It may only be two weeks but the Pittsburgh Steelers’ season already hangs in the balance. Lose next Sunday, fall to 0-3, and the season is essentially over, even before you play a game of AFC North football. So now is the time to evaluate all options. Not just scheme. Not just in-house personnel. Anyone who can help this team in a hurry.

Eli Rogers can do that.

Don’t get me wrong. He isn’t the savior. There’s a reason why the team cut him and why we all were basically ok with that. He’s not going to turn this team from 0-2 to 14-0 the rest of the way.

But could he help? Absolutely. And this team needs all hands on deck. The ship is sinking. Rearranging the chairs on the Titanic doesn’t move the needle.

Minus Antonio Brown and with attention on JuJu Smith-Schuster, the receivers this offense was counting on stepping up are struggling. Specifically, struggling to create separation. Even in scramble drills where the offensive line afforded Ben Roethlisberger five, six seconds to hang in the pocket, no one’s gotten open.

Rogers best trait is his ability to separate. He’s not the fastest, not the biggest threat after the catch, and obviously a pretty small dude but the guy can create space. He proved that almost right away last season even coming off a torn ACL that robbed him most of 2018. Check out this route in his first game back last year.

Can anyone else on this roster do this? JuJu, sure, Diontae Johnson, maybe, but he’s got a ways to go as a rookie who missed a chunk of the camp. Rogers can do this today.

The few plays the Steelers have made downfield, normally a staple of their offense, have come outside the numbers. James Washington’s 45 yard reception in Week One. JuJu’s 45 yard yard reception Sunday, which hey, took trickery like a flea flicker just to get open. There haven’t been chunk plays between the numbers. Vance McDonald has been bottled up to underneath concepts while Smith-Schuster has spent plenty of time on the outside. Rogers is going to offer that threat down the middle of the field.

Sure, you can throw out other names. Fans have oddly latched onto Dez Bryant, a 30 year old receiver with plenty of wear and tear who tore his Achilles nine months ago. But Rogers should get the nod for two obvious reasons.

1. He knows the offense. He’s plug and play. Get a new receiver up to speed and by the time he’s integrated in your gameplan three weeks from now, the season could be over. There’s no benefit at that point.
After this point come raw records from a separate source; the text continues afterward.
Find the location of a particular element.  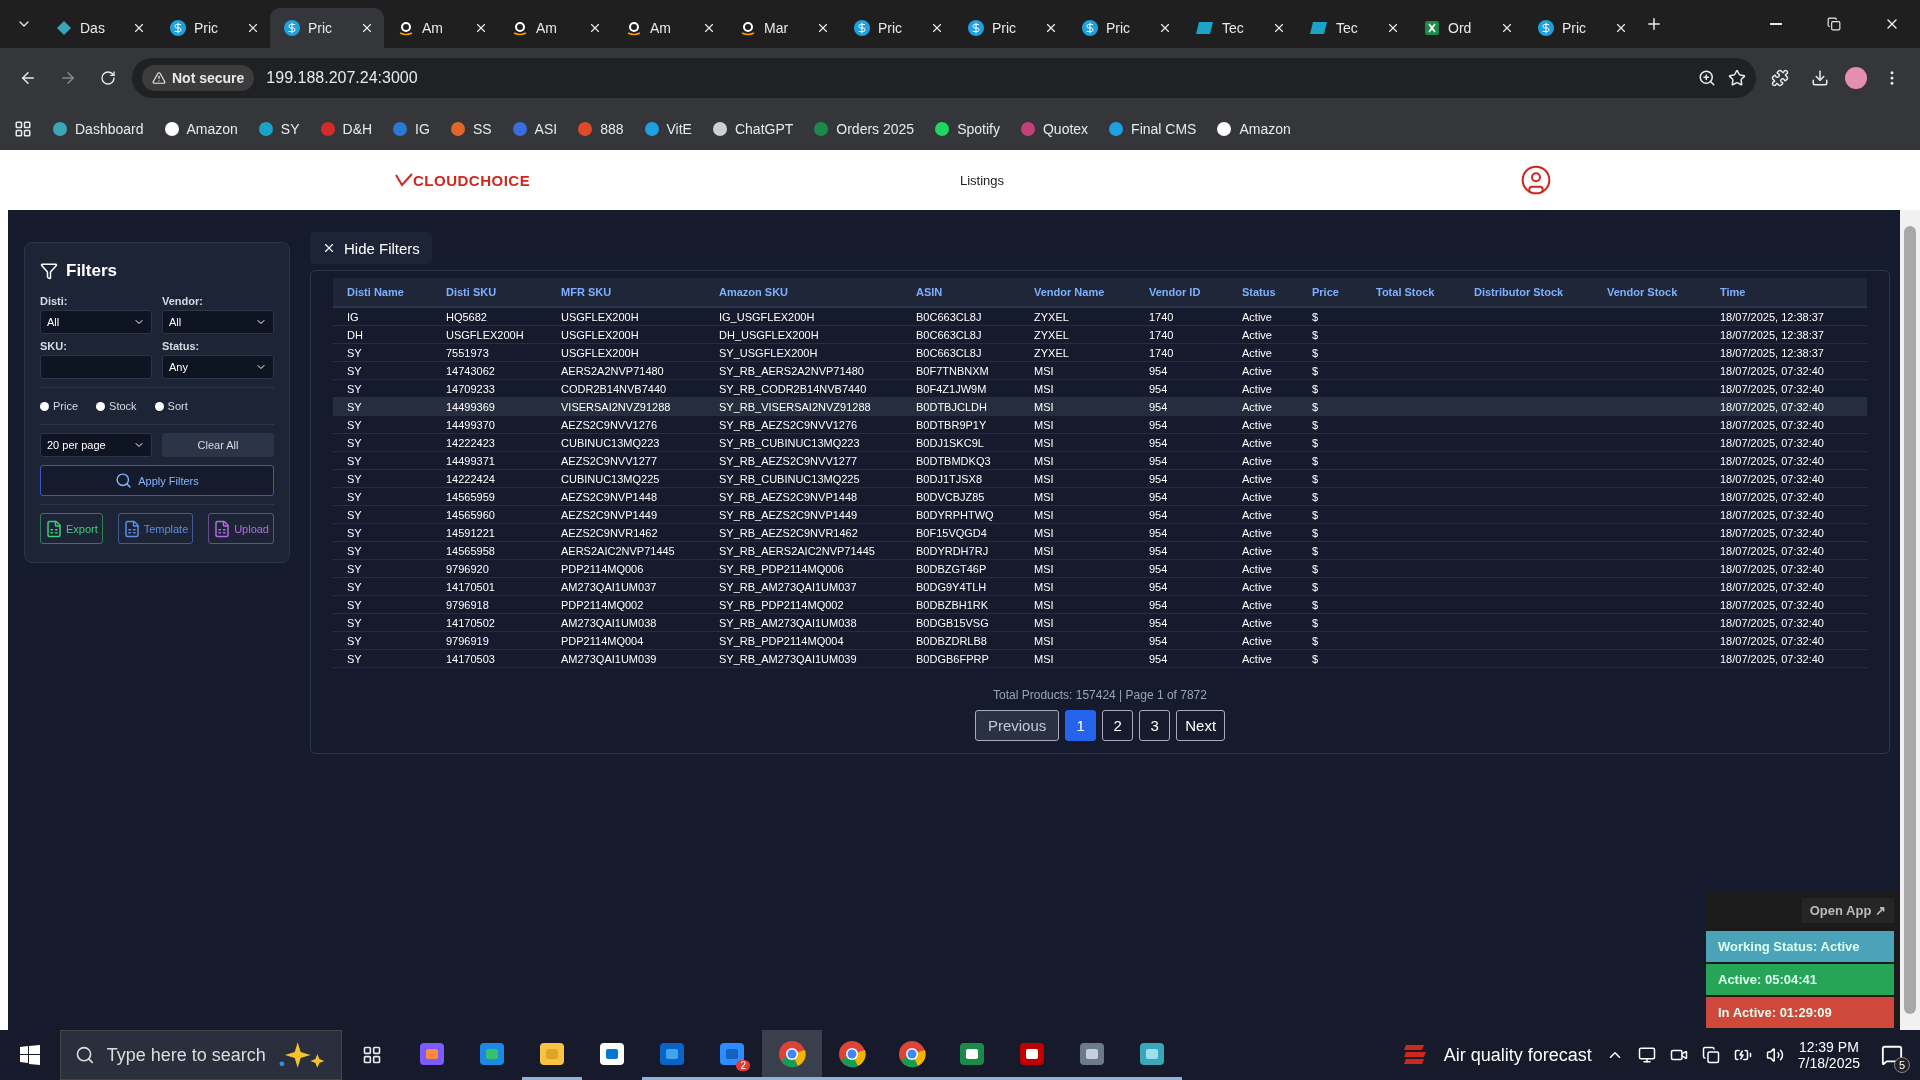

table-cell-text: SY is located at coordinates (354, 424).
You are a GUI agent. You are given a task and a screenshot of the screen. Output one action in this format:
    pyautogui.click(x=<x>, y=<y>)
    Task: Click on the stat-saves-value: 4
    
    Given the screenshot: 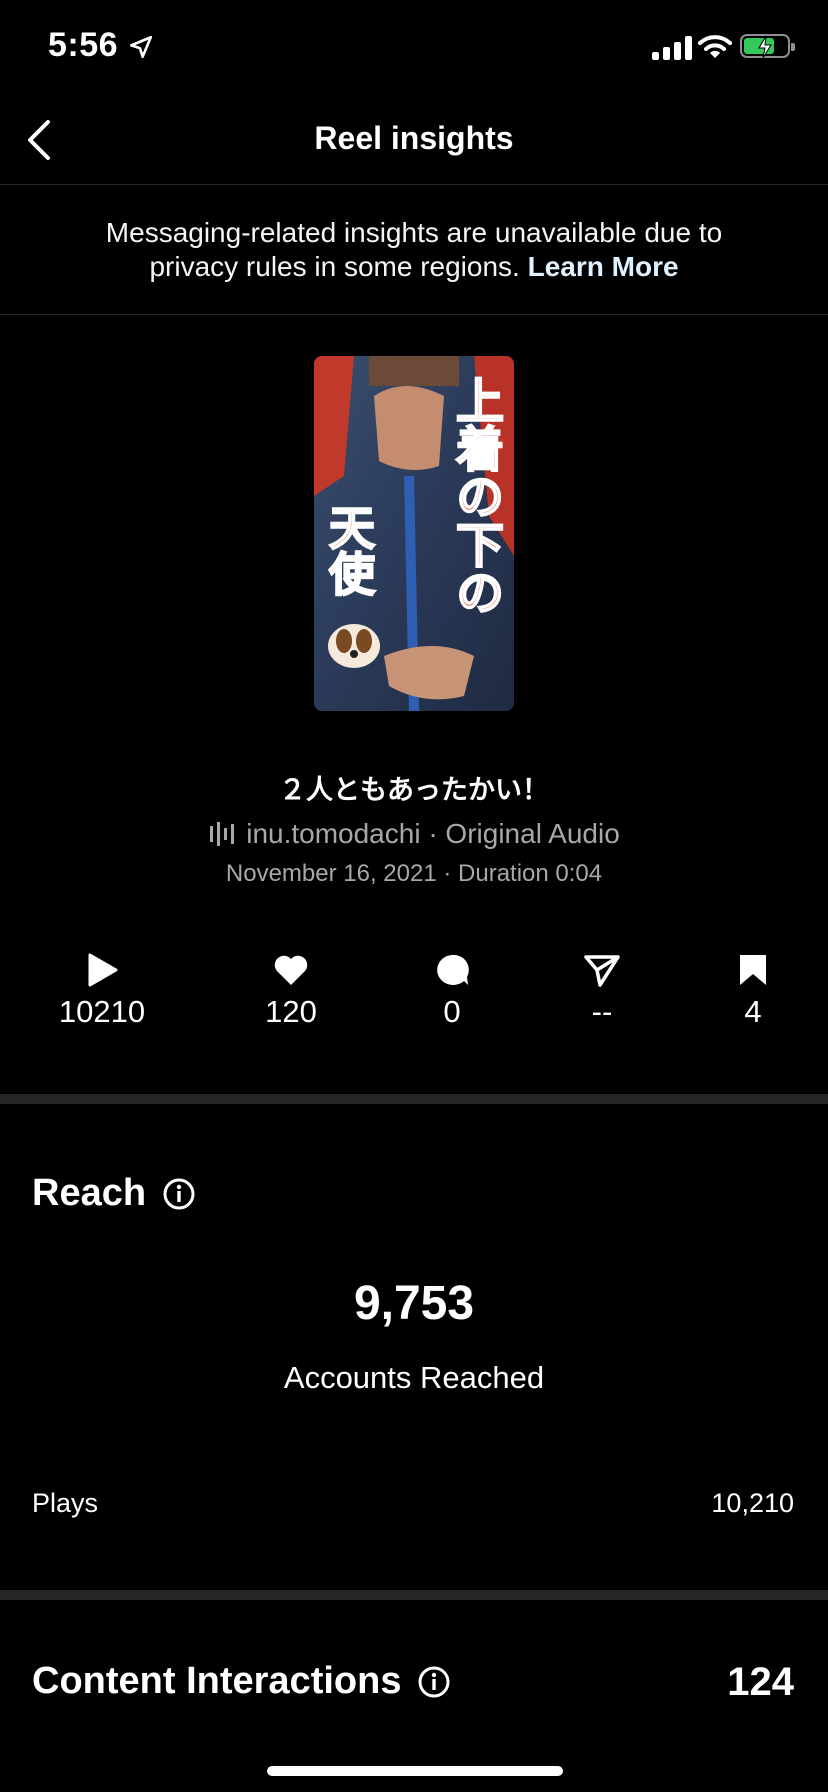 What is the action you would take?
    pyautogui.click(x=753, y=1012)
2. He’s in-shape. Preseason ended barely more than two weeks ago and he’s been through an NFL offseason and camp. No worries about snap count or conditioning. Again, plug and play. What you need as an offense.
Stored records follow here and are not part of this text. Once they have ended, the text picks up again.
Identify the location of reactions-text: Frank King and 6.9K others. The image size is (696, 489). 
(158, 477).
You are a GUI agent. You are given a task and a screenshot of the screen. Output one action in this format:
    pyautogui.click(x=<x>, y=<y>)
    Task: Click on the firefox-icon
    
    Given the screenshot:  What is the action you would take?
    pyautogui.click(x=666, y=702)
And if you, say, cut Ryan Switzer in a corresponding move, Rogers is an option in the punt return game. Johnny Holton can stick around for kicks. You can make it work.

Rogers isn’t going to go off for six catches and 115 yards. That’s a pipe dream. But if he can provide one or two critical catches. 3rd down, red zone, a “gotta have it” play somewhere along the way, that’s the difference between going 1-2 and getting the season turned around or 0-3 and everyone wondering what JuJu is going to do on Hard Knocks.

At this point, I’m looking to open every door that’ll help this offense. And looking to hand back out that #17 jersey.